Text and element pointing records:
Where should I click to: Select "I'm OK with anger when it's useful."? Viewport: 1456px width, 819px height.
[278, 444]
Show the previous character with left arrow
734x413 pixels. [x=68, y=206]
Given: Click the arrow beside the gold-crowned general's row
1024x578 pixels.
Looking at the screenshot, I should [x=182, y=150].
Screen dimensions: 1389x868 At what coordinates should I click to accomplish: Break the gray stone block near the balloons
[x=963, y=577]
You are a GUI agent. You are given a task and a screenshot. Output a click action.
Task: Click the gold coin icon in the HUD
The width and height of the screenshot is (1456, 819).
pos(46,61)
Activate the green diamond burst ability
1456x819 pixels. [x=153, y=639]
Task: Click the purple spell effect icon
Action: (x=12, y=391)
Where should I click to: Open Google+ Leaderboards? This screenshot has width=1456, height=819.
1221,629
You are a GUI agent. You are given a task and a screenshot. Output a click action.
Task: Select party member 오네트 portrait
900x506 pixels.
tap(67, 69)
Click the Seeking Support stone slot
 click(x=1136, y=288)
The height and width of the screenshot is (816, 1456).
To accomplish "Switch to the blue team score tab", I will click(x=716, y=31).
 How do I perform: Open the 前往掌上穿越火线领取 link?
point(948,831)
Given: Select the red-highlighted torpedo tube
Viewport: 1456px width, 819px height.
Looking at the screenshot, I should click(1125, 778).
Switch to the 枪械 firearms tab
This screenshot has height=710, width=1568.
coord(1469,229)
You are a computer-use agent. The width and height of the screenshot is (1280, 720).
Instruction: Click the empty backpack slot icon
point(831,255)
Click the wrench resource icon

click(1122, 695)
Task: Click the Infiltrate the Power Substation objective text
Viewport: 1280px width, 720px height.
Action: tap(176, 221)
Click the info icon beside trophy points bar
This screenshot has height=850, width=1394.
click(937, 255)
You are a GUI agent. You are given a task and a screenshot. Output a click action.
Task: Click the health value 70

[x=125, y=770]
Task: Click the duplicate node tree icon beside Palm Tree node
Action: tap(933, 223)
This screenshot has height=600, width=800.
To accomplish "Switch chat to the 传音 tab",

What you need to do
Copy out every line of the listing above, with no changes at all.

Exercise result
Where should I click to: Select "I'm OK with anger when it's useful."? Viewport: 1456px width, 819px height.
[278, 444]
Show the previous character with left arrow
734x413 pixels. [x=68, y=206]
Given: Click the arrow beside the gold-crowned general's row
1024x578 pixels.
Looking at the screenshot, I should [x=182, y=150].
Screen dimensions: 1389x868 At what coordinates should I click to accomplish: Break the gray stone block near the balloons
[x=963, y=577]
You are a GUI agent. You are given a task and a screenshot. Output a click action.
Task: Click the gold coin icon in the HUD
The width and height of the screenshot is (1456, 819).
pos(46,61)
Activate the green diamond burst ability
1456x819 pixels. [x=153, y=639]
Task: Click the purple spell effect icon
Action: (x=12, y=391)
Where should I click to: Open Google+ Leaderboards? This screenshot has width=1456, height=819.
1221,629
You are a GUI agent. You are given a task and a screenshot. Output a click action.
Task: Select party member 오네트 portrait
900x506 pixels.
tap(67, 69)
Click the Seeking Support stone slot
 click(x=1136, y=288)
The height and width of the screenshot is (816, 1456).
To accomplish "Switch to the blue team score tab", I will click(x=716, y=31).
 How do I perform: Open the 前往掌上穿越火线领取 link?
point(948,831)
Given: Select the red-highlighted torpedo tube
Viewport: 1456px width, 819px height.
Looking at the screenshot, I should click(1125, 778).
Switch to the 枪械 firearms tab
This screenshot has height=710, width=1568.
coord(1469,229)
You are a computer-use agent. The width and height of the screenshot is (1280, 720).
Instruction: Click the empty backpack slot icon
point(831,255)
Click the wrench resource icon

click(1122, 695)
Task: Click the Infiltrate the Power Substation objective text
Viewport: 1280px width, 720px height.
Action: tap(176, 221)
Click the info icon beside trophy points bar
This screenshot has height=850, width=1394.
click(937, 255)
You are a GUI agent. You are given a task and a screenshot. Output a click action.
Task: Click the health value 70

[x=125, y=770]
Task: Click the duplicate node tree icon beside Palm Tree node
Action: tap(933, 223)
This screenshot has height=600, width=800.
To accomplish "Switch chat to the 传音 tab",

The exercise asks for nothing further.